### MATERIAL FOR THIS EXERCISE
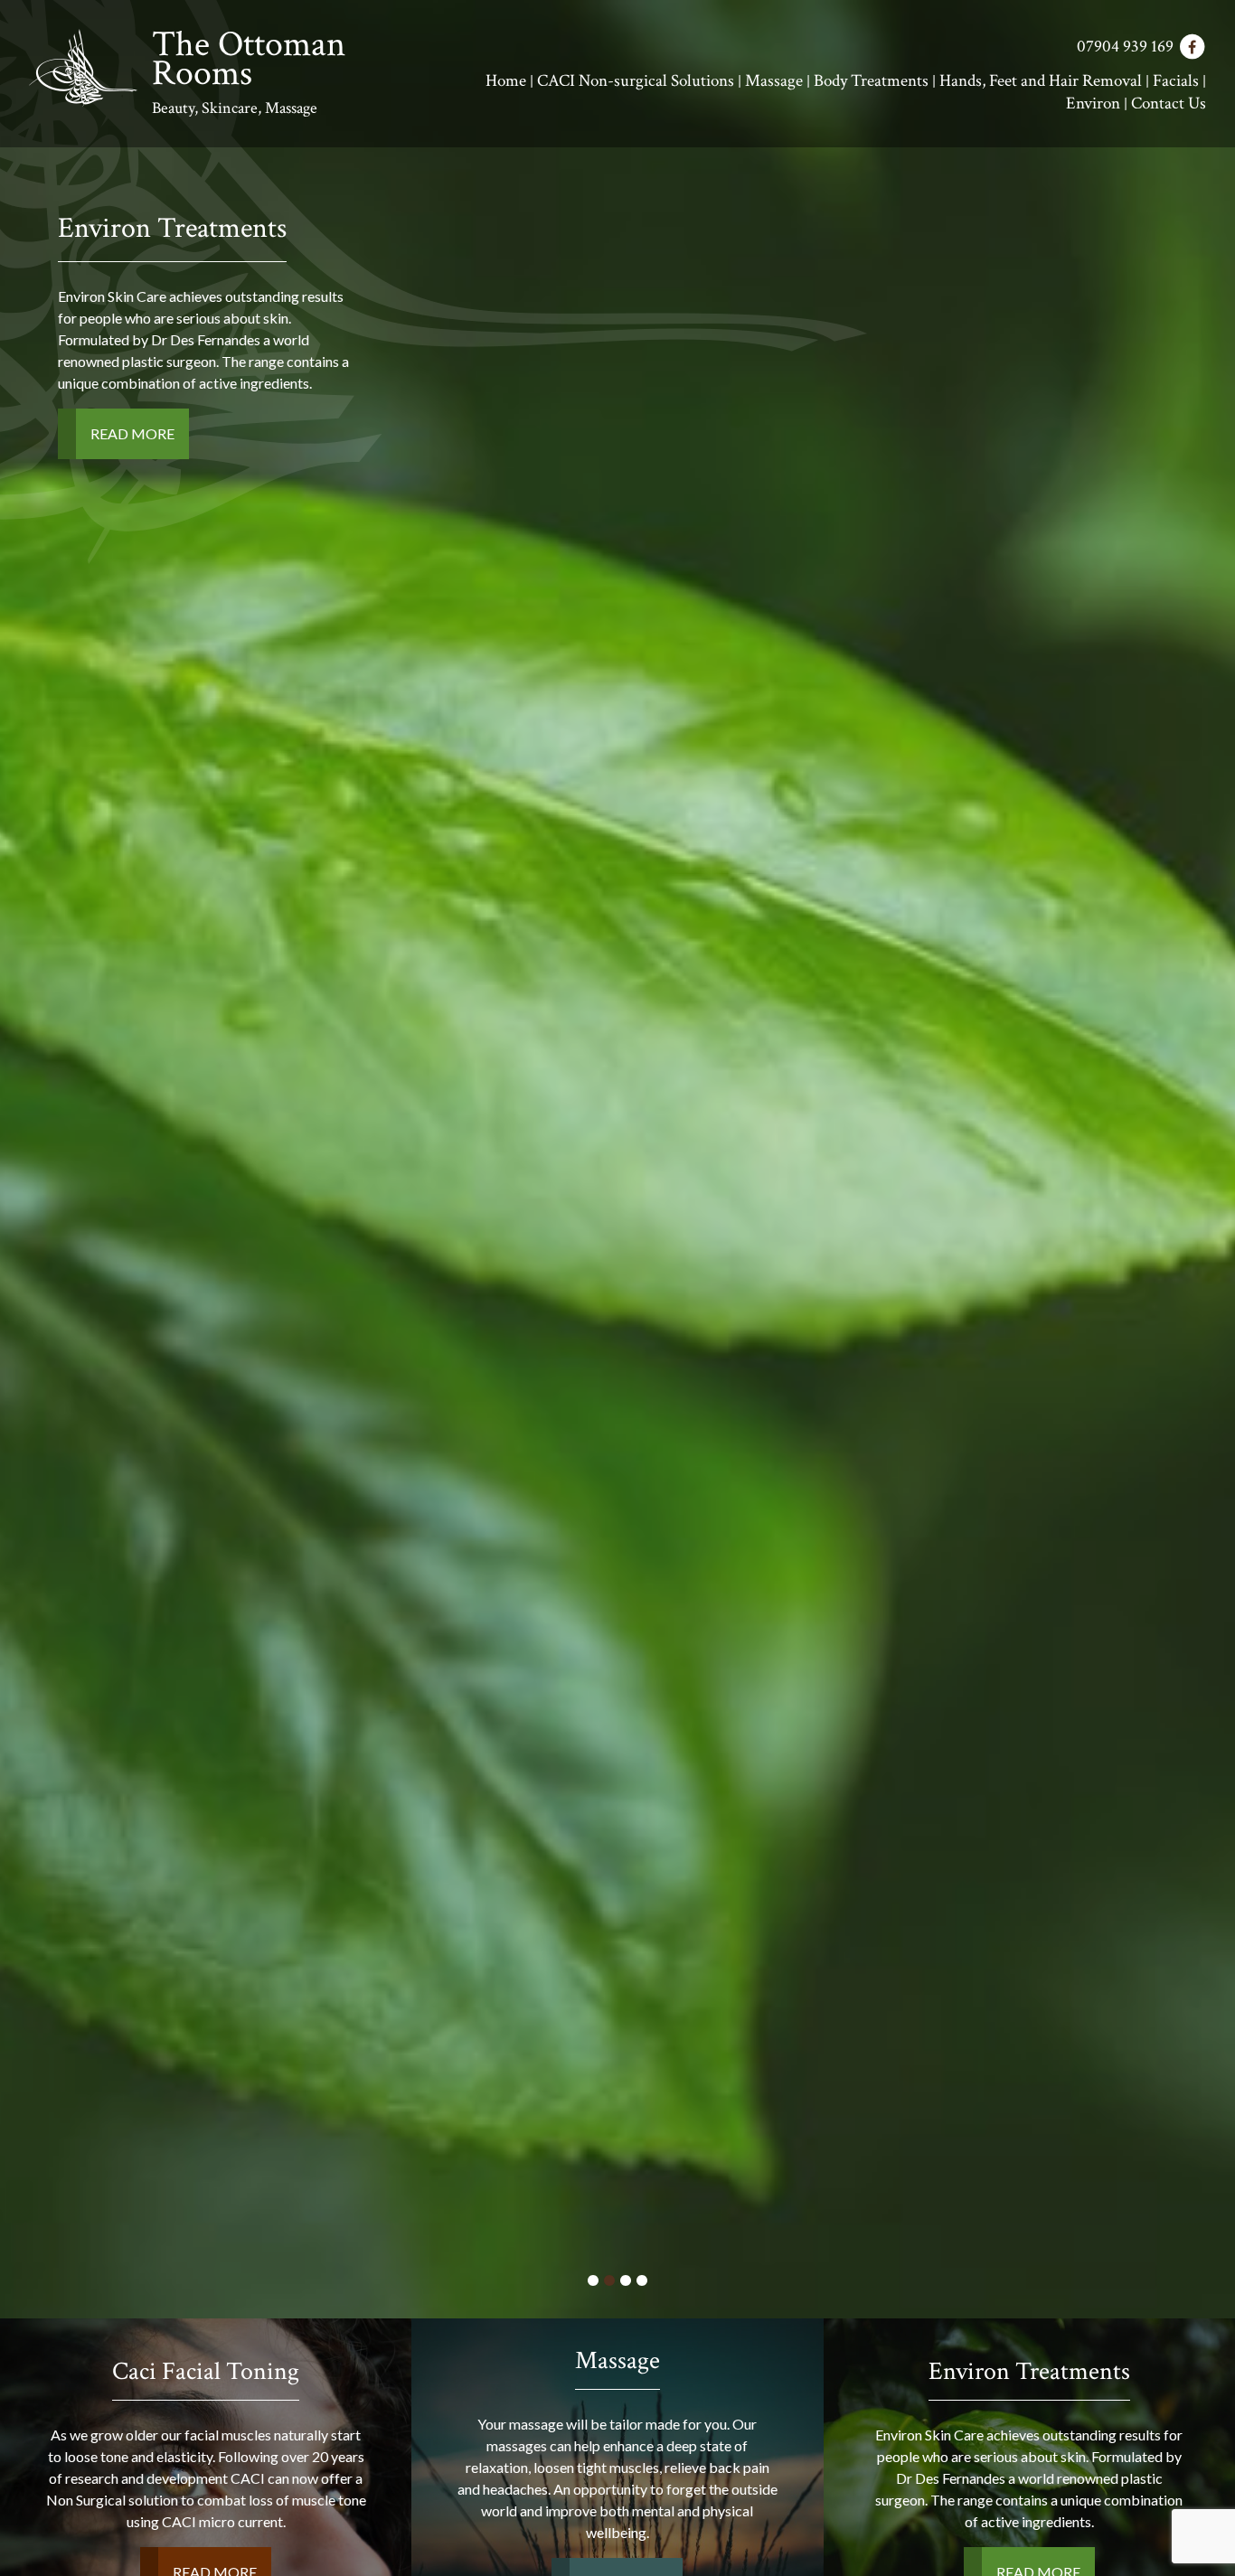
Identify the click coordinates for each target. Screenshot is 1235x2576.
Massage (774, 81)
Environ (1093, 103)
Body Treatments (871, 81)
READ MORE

### WORK REQUIRED
Write the data out again exactly, but without its images.

### RESPONSE TO THE EXERCISE
Identify the click coordinates for each target. Screenshot is 1235x2576.
Massage (774, 81)
Environ (1093, 103)
Body Treatments (871, 81)
READ MORE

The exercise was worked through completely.